The Sundance Film Festival starts tomorrow in Park City for the last time before its move to Boulder, Colorado next year. Here’s our roundup of all that you can expect in the mountain air.
The 2026 Sundance Film Festival starts tomorrow and runs until February 1, and this year’s edition truly marks the end of an era. This year’s event is the final Sundance to be staged in Park City and Salt Lake City before the festival relocates lock, (film) stock, and barrel to Boulder, Colorado in 2027.
It is also the first Sundance without founder Robert Redford, who died aged 89 in 2025. Tributes and legacy programming are understandably threaded through the schedule as a result. But, as ever, the festival’s core focus remains firmly on new work, emerging voices, and the evolving shape of independent film. Not to mention the Festival’s legacy. Of the 90 feature films chosen for a Sundance screening, 36 of those come from first timers. And 14 features in the lineup were supported by Sundance Institute in development through direct granting or residency labs.
The US Dramatic Competition once again mixes first-time filmmakers with more established names. We’ve already listed some of the titles making waves that were edited on Adobe Premiere, and other titles attracting early attention include the classic American dramas of Union County and Carousel, Hot Water, a coming-of-age road story that blends family dynamics with cultural identity, and Ha-chan, Shake Your Booty!, which stands out for its focus on competitive dance culture and stunning performances.
World Cinema competitions continue Sundance’s long-standing role as a launchpad for international voices. Documentaries such as Birds of War and Sentient tackle themes of conflict, ethics, and displacement, while narrative entries from New Zealand, Australia, and across Europe reflect the festival’s increasingly global remit. As Sundance expands into its new home from next year, it will be interesting to see if this aspect of the Festival expands as well.

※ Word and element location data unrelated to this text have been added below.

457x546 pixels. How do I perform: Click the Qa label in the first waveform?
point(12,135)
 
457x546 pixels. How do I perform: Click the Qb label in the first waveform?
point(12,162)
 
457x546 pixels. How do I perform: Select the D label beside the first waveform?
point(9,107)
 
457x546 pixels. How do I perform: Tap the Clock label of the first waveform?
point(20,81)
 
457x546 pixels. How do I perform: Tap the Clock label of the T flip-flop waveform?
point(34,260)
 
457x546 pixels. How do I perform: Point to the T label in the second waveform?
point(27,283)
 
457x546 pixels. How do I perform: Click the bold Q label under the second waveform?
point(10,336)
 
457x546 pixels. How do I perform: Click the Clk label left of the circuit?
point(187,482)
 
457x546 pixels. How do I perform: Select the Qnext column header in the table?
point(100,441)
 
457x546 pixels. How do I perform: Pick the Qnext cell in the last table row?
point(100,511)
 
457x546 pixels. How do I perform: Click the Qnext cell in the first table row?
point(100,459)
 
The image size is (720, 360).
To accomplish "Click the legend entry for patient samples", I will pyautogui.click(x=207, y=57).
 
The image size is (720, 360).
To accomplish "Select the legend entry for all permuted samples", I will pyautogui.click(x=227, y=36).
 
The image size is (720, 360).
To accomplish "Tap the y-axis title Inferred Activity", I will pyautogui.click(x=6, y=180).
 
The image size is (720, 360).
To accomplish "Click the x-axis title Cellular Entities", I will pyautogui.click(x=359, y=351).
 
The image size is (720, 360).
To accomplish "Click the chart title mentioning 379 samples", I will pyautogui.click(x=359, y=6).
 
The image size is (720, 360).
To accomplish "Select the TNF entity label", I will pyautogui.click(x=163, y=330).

There’s quite a lot of online screenings this year, but the $815 festival passes have all sold out. Individual screenings can still be accessed at $35 a title, though not every title is on the online slate. Details here.
As ever, Sundance’s Beyond Film programme provides a parallel track of talks and panels that often prove as influential as the screenings themselves.
The Cinema Café series brings filmmakers into direct conversation with audiences, while larger panels feature figures including Ava DuVernay, Olivia Wilde, Richard Linklater, Gregg Araki, Antoine Fuqua, and Nicole Holofcener, discussing craft, career longevity, and creative risk.
There is a rich gumbo of events to dig into. Here’s a quick selection to show the sheer breadth.
Dreams & Embodiment for the Creative Process is led by filmmaker Chloé Zhao and creative dreamwork specialist Kim Gillingham and looks at listening to dreams, the body, and the subtle inner movements that often guide creative work before it has language.
Can’t Stop, Won’t Stop: Activism on Film and the Women Fighting for Change highlights the Sundance Film Festival’s central role as the gathering place for these vital voices.
Designing Story Through Sound with filmmakers Beth de Araújo (Josephine) and Josef Kubota Wladyka (Ha-chan, Shake Your Booty!) will use film clips and behind-the-scenes insights to explore how sound choices shape emotion, perspective, and narrative — especially when working in Dolby Atmos.
The State of Producing & Future of Producing brings together a dynamic mix of producers to discuss the evolving landscape of film production, from the rise of AI to changes in distribution, tax incentives, and how they overcame the challenges to launch their productions.
Hidden Empire Sports: Where Storytelling Meets the Game looks at how sports, film, television, and culture intersect to create powerful narratives that extend far beyond the game.
You get the picture. It’s varied.
Salman Rushdie’s appearance at a Cinema Café session in connection with one of Sundance’s most anticipated premieres Knife: The Attempted Murder of Salman Rushdie adds a further dimension, positioning Sundance once again as a space where cinema and politics intersect.
“As the 2026 Festival comes to a close — the culmination of our 43 years in Park City and Utah — we honor the transformative vision of founder Robert Redford and his belief that “everyone has a story.” This special event brings together artists, alumni, industry, veteran attendees, staff and volunteers, and the local community for a program of stories, shared memories, archive treasures, and legendary moments — some poignant, some funny — as we reflect on the many voices who have told the story of the Sundance Film Festival in Utah.”
From 2027 those voices will still be heard but they will be heard in Colorado. What will change? Now that Redford is no longer with us, will the Festival continue in the spirit he founded? It will be interesting to chart its progress.
Sundance 2026 arrives at a moment when independent film is under sustained pressure from rising production costs, shifting distribution models, and an increasingly crowded streaming landscape. How it moves on from here, and from Park City, will play an important part in the way that independent film is valued not just in the US, but around the world in years to come.